(begin)

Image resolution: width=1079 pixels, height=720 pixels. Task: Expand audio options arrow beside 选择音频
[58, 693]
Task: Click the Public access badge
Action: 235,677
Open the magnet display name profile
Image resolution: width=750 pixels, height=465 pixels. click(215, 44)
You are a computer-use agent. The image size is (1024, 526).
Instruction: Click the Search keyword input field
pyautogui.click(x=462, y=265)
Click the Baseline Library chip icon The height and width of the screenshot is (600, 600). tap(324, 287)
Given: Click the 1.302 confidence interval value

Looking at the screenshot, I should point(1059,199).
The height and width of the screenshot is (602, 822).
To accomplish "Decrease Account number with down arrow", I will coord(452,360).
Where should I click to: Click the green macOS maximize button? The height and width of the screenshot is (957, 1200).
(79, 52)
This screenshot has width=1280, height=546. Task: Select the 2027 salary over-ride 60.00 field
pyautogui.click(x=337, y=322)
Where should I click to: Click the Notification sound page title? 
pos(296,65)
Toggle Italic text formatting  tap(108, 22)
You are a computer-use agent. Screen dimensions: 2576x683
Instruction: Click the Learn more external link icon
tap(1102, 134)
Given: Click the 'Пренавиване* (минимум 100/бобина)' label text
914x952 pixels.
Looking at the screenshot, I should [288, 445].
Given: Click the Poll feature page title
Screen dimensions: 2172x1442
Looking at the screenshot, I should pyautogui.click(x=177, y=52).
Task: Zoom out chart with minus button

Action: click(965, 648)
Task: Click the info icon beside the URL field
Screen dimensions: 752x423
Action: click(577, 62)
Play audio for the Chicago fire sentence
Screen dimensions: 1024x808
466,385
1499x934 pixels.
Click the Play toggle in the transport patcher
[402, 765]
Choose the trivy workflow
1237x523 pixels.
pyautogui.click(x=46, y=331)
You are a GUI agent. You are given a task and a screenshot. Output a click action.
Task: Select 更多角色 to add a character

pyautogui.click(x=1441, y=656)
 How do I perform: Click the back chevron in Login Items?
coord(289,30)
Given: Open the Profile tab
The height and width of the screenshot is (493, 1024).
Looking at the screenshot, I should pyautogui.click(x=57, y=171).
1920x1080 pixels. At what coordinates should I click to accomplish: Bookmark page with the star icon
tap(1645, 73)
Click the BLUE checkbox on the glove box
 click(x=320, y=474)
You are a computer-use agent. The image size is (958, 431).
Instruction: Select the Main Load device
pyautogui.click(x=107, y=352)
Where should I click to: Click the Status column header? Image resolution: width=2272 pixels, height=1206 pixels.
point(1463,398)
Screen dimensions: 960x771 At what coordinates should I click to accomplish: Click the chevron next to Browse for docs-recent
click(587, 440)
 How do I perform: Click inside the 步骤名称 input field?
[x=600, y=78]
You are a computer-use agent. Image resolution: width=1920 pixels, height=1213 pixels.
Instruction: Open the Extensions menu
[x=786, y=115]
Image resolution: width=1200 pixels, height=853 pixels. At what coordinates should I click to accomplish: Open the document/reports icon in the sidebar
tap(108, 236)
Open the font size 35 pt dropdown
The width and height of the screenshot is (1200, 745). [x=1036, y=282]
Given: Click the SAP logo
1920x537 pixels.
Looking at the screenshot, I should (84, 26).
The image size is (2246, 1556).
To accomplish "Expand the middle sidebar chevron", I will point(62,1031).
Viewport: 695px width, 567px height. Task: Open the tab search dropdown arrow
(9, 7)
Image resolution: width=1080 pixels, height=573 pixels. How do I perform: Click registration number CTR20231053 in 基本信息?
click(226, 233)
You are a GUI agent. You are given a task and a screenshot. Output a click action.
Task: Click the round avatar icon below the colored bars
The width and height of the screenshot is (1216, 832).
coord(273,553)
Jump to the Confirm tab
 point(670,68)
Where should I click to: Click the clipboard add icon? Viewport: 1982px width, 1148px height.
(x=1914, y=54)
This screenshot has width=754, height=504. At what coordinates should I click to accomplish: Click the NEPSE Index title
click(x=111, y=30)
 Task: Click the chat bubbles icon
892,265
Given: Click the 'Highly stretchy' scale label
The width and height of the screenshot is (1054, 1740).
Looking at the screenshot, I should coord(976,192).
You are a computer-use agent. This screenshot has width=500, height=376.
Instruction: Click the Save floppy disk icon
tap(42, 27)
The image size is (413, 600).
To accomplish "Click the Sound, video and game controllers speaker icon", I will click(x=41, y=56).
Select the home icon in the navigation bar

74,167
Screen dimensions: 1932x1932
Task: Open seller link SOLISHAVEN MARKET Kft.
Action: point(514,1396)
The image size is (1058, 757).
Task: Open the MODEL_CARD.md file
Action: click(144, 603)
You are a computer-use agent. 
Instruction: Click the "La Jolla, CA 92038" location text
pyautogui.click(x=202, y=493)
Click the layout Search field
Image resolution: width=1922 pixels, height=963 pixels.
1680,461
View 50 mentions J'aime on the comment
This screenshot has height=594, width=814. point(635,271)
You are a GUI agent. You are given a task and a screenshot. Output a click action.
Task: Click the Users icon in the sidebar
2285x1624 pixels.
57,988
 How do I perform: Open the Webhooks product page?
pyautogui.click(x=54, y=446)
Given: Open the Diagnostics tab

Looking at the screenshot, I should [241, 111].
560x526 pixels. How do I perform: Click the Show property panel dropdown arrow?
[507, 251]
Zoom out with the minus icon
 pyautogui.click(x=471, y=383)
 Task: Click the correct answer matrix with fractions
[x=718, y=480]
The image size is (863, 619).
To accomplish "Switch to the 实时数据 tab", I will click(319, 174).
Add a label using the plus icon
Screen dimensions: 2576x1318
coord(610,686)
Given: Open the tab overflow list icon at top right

(end)

» Directions: Transcribe all of the items above line for line, reproducing every character without alteration.

» Output for this task:
Image resolution: width=1079 pixels, height=720 pixels. Task: Expand audio options arrow beside 选择音频
[58, 693]
Task: Click the Public access badge
Action: 235,677
Open the magnet display name profile
Image resolution: width=750 pixels, height=465 pixels. click(215, 44)
You are a computer-use agent. The image size is (1024, 526).
Instruction: Click the Search keyword input field
pyautogui.click(x=462, y=265)
Click the Baseline Library chip icon The height and width of the screenshot is (600, 600). tap(324, 287)
Given: Click the 1.302 confidence interval value

Looking at the screenshot, I should point(1059,199).
The height and width of the screenshot is (602, 822).
To accomplish "Decrease Account number with down arrow", I will coord(452,360).
Where should I click to: Click the green macOS maximize button? The height and width of the screenshot is (957, 1200).
(79, 52)
This screenshot has width=1280, height=546. Task: Select the 2027 salary over-ride 60.00 field
pyautogui.click(x=337, y=322)
Where should I click to: Click the Notification sound page title? 
pos(296,65)
Toggle Italic text formatting  tap(108, 22)
You are a computer-use agent. Screen dimensions: 2576x683
Instruction: Click the Learn more external link icon
tap(1102, 134)
Given: Click the 'Пренавиване* (минимум 100/бобина)' label text
914x952 pixels.
Looking at the screenshot, I should [288, 445].
Given: Click the Poll feature page title
Screen dimensions: 2172x1442
Looking at the screenshot, I should pyautogui.click(x=177, y=52).
Task: Zoom out chart with minus button

Action: click(965, 648)
Task: Click the info icon beside the URL field
Screen dimensions: 752x423
Action: click(577, 62)
Play audio for the Chicago fire sentence
Screen dimensions: 1024x808
466,385
1499x934 pixels.
Click the Play toggle in the transport patcher
[402, 765]
Choose the trivy workflow
1237x523 pixels.
pyautogui.click(x=46, y=331)
You are a GUI agent. You are given a task and a screenshot. Output a click action.
Task: Select 更多角色 to add a character

pyautogui.click(x=1441, y=656)
 How do I perform: Click the back chevron in Login Items?
coord(289,30)
Given: Open the Profile tab
The height and width of the screenshot is (493, 1024).
Looking at the screenshot, I should pyautogui.click(x=57, y=171).
1920x1080 pixels. At what coordinates should I click to accomplish: Bookmark page with the star icon
tap(1645, 73)
Click the BLUE checkbox on the glove box
 click(x=320, y=474)
You are a computer-use agent. The image size is (958, 431).
Instruction: Select the Main Load device
pyautogui.click(x=107, y=352)
Where should I click to: Click the Status column header? Image resolution: width=2272 pixels, height=1206 pixels.
point(1463,398)
Screen dimensions: 960x771 At what coordinates should I click to accomplish: Click the chevron next to Browse for docs-recent
click(587, 440)
 How do I perform: Click inside the 步骤名称 input field?
[x=600, y=78]
You are a computer-use agent. Image resolution: width=1920 pixels, height=1213 pixels.
Instruction: Open the Extensions menu
[x=786, y=115]
Image resolution: width=1200 pixels, height=853 pixels. At what coordinates should I click to accomplish: Open the document/reports icon in the sidebar
tap(108, 236)
Open the font size 35 pt dropdown
The width and height of the screenshot is (1200, 745). [x=1036, y=282]
Given: Click the SAP logo
1920x537 pixels.
Looking at the screenshot, I should (84, 26).
The image size is (2246, 1556).
To accomplish "Expand the middle sidebar chevron", I will point(62,1031).
Viewport: 695px width, 567px height. Task: Open the tab search dropdown arrow
(9, 7)
Image resolution: width=1080 pixels, height=573 pixels. How do I perform: Click registration number CTR20231053 in 基本信息?
click(226, 233)
You are a GUI agent. You are given a task and a screenshot. Output a click action.
Task: Click the round avatar icon below the colored bars
The width and height of the screenshot is (1216, 832).
coord(273,553)
Jump to the Confirm tab
 point(670,68)
Where should I click to: Click the clipboard add icon? Viewport: 1982px width, 1148px height.
(x=1914, y=54)
This screenshot has width=754, height=504. At what coordinates should I click to accomplish: Click the NEPSE Index title
click(x=111, y=30)
 Task: Click the chat bubbles icon
892,265
Given: Click the 'Highly stretchy' scale label
The width and height of the screenshot is (1054, 1740).
Looking at the screenshot, I should coord(976,192).
You are a computer-use agent. This screenshot has width=500, height=376.
Instruction: Click the Save floppy disk icon
tap(42, 27)
The image size is (413, 600).
To accomplish "Click the Sound, video and game controllers speaker icon", I will click(x=41, y=56).
Select the home icon in the navigation bar

74,167
Screen dimensions: 1932x1932
Task: Open seller link SOLISHAVEN MARKET Kft.
Action: point(514,1396)
The image size is (1058, 757).
Task: Open the MODEL_CARD.md file
Action: click(144, 603)
You are a computer-use agent. 
Instruction: Click the "La Jolla, CA 92038" location text
pyautogui.click(x=202, y=493)
Click the layout Search field
Image resolution: width=1922 pixels, height=963 pixels.
1680,461
View 50 mentions J'aime on the comment
This screenshot has height=594, width=814. point(635,271)
You are a GUI agent. You are given a task and a screenshot. Output a click action.
Task: Click the Users icon in the sidebar
2285x1624 pixels.
57,988
 How do I perform: Open the Webhooks product page?
pyautogui.click(x=54, y=446)
Given: Open the Diagnostics tab

Looking at the screenshot, I should [241, 111].
560x526 pixels. How do I perform: Click the Show property panel dropdown arrow?
[507, 251]
Zoom out with the minus icon
 pyautogui.click(x=471, y=383)
 Task: Click the correct answer matrix with fractions
[x=718, y=480]
The image size is (863, 619).
To accomplish "Switch to the 实时数据 tab", I will click(319, 174).
Add a label using the plus icon
Screen dimensions: 2576x1318
coord(610,686)
Given: Open the tab overflow list icon at top right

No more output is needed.